According to a recent report published by the Cato Institute, the state of Missouri ranks 9th in the nation for having the most restrictive zoning regulations. Many anti-development folks may applaud this fact and look at it as a victory. However, many people in the real estate industry, including yours truly, believe that overly restrictive zoning regulations greatly impact the cost of new home construction resulting in increased home prices and less affordable housing. Couple the increased costs along with the reduced density permitted by overly restrictive zoning and you have a real impediment to the development of affordable or “work-force” housing.

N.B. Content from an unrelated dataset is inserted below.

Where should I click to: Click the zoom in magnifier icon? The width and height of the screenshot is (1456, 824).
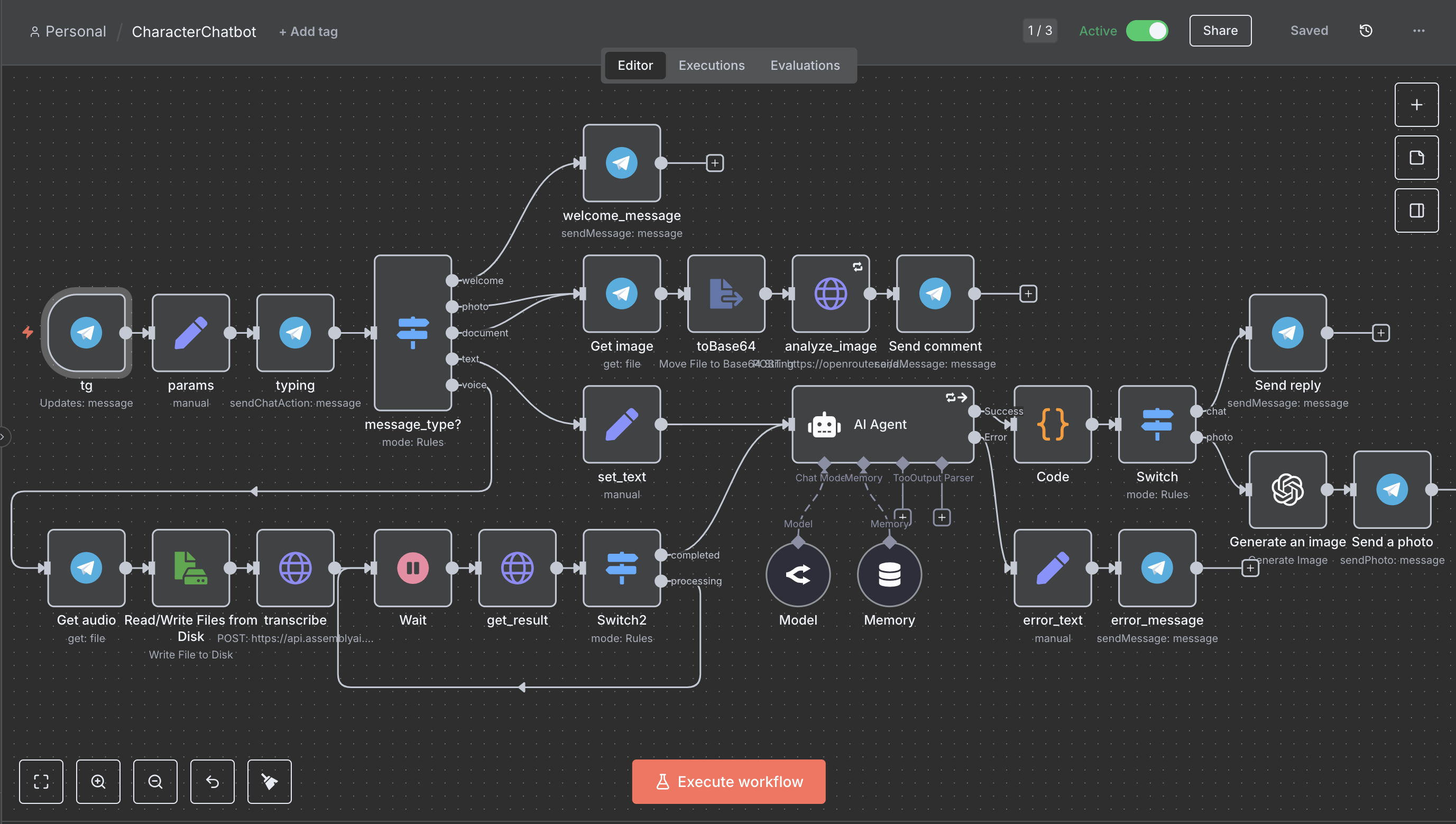[98, 781]
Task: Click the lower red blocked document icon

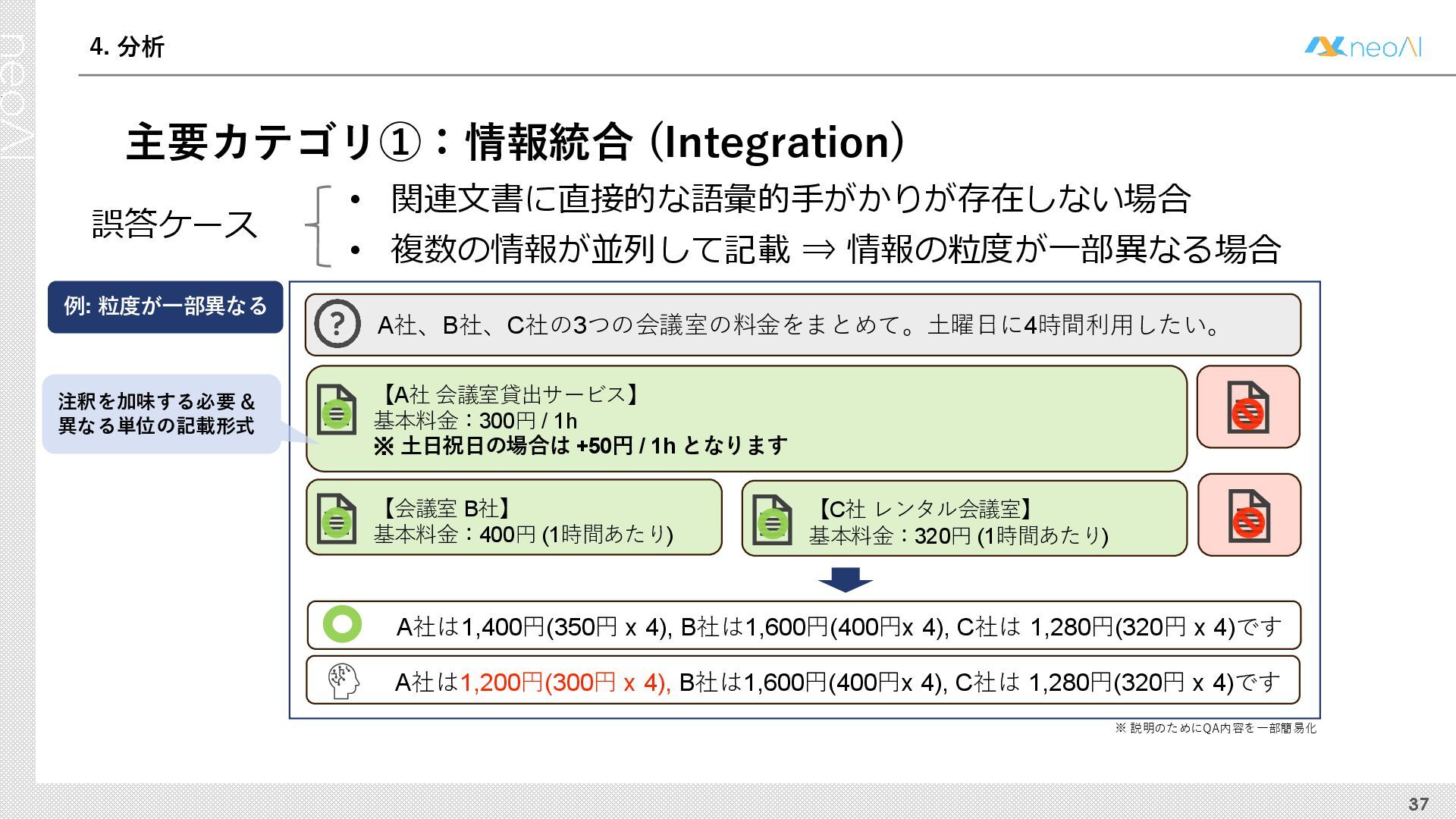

Zoning regulations first came about in the U.S. early in the 20th century first around 1908 when Los Angeles adopted municipal zoning and land-use laws. In 1916 the city of New York passed a comprehensive zoning code as well. Other municipalities followed suit and, according to the Cato report, 68 additional municipalities had adopted zoning by 1926. In 1926 the U.S. Supreme Court, in the case, Village of Euclid v. Ambler Realty Co., 272 U.S. 365 (1926) ruled that “If they are not arbitrary or unreasonable, zoning ordinances are constitutional under the police power of local governments as long as they have some relation to public health, safety, morals, or general welfare“. After the Supreme Court decision, zoning regulations exploded around the country and, just 10 years later, another 1,246 municipalities had adopted zoning.
Today, while much of the zoning, and the people that created it and enforce it, are well intentioned, in many cases it goes well beyond it’s original purpose of “health and human safety”. It is common for zoning and land use regulations to include minimum lot sizes that severly limit the development potential of the land thus driving up the cost of the housing. In addition, it’s common for zoning to include design requirements and features, driven by the personal preferences or ideology of elected and appointed officials with nothing to do with health or human safety, thus further driving up the cost of new housing.
It’s not just zoning and land use regulations however that are keeping new homes from being built at a faster rate in St Louis. There are other regulations that negatively impact new home construction and drive costs up such as the clean water act and similar environmental-related regulations which have caused the costs of lot development to more than double over the past few years.